TASK DESCRIPTION: Skip every picture, and copy exactly the lines from the one containing "This screenshot has" to the end of the data.

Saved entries
========================

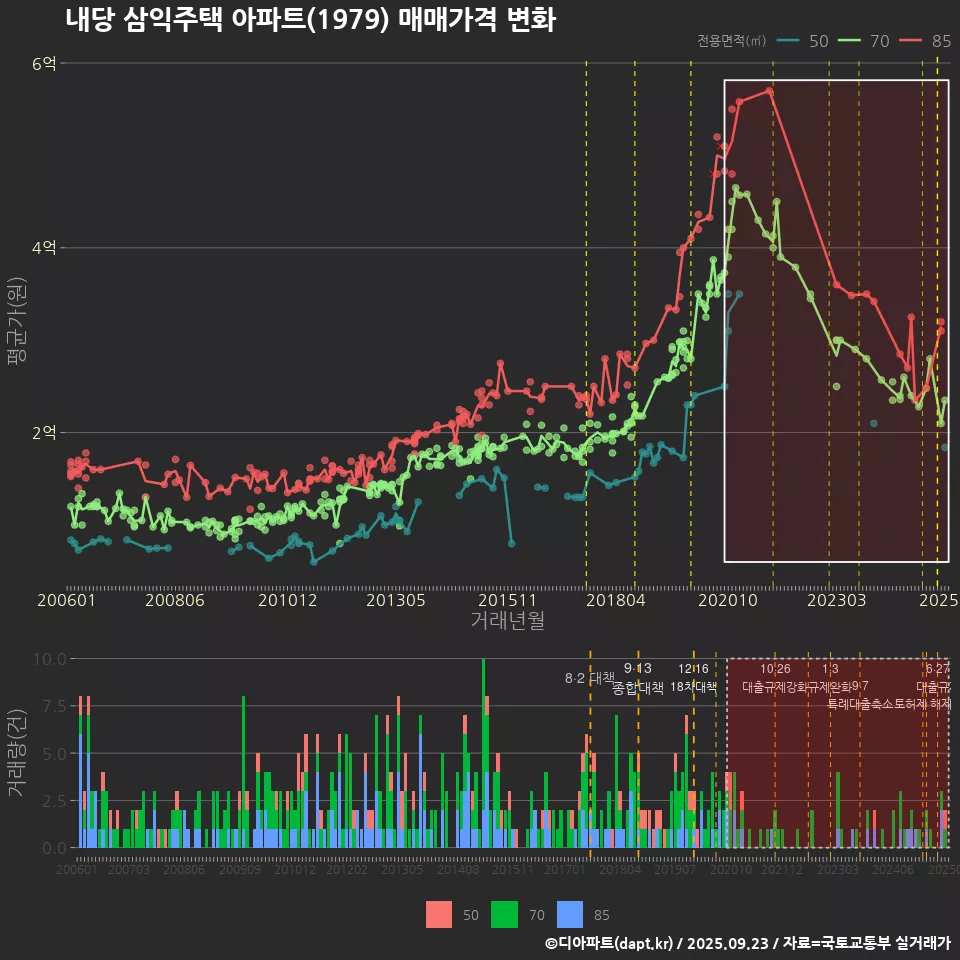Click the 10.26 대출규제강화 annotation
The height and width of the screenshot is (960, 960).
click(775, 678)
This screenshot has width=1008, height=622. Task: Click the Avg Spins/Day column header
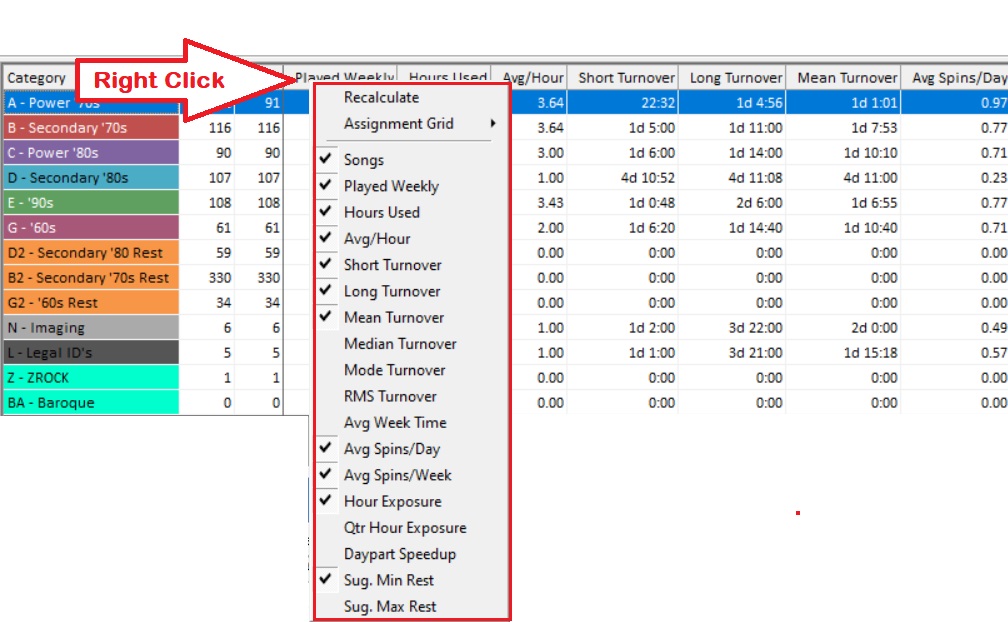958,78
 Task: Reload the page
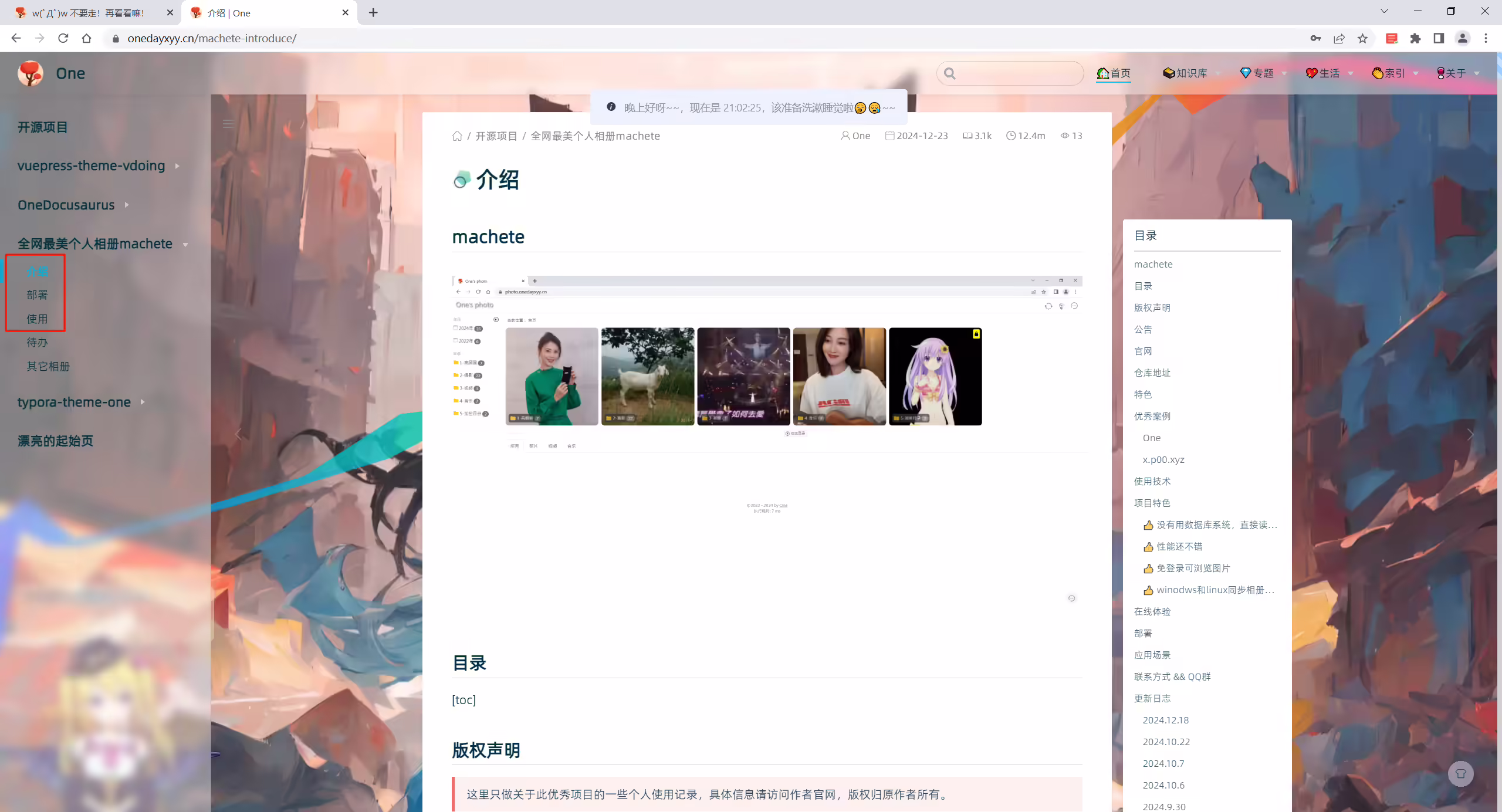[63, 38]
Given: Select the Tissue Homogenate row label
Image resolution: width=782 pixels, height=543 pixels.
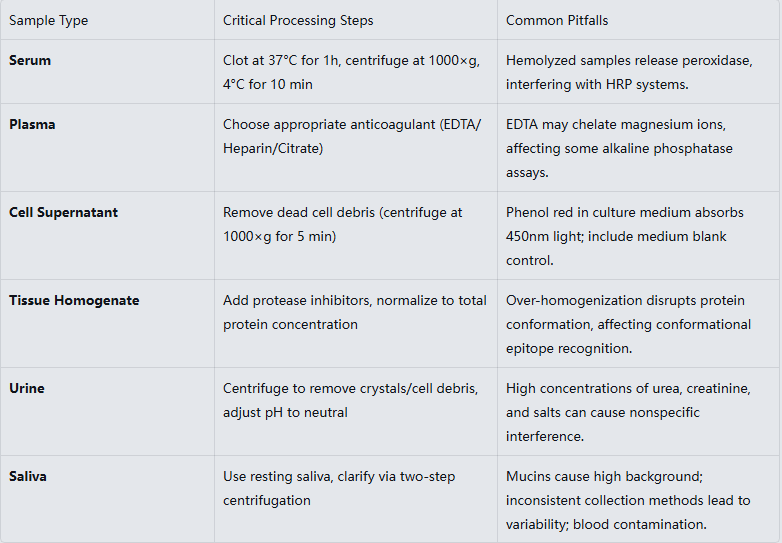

========================

ANSWER AREA:
This screenshot has width=1008, height=622. Task: Click the Avg Spins/Day column header
958,78
 Task: Reload the page
[63, 38]
Given: Select the Tissue Homogenate row label
Image resolution: width=782 pixels, height=543 pixels.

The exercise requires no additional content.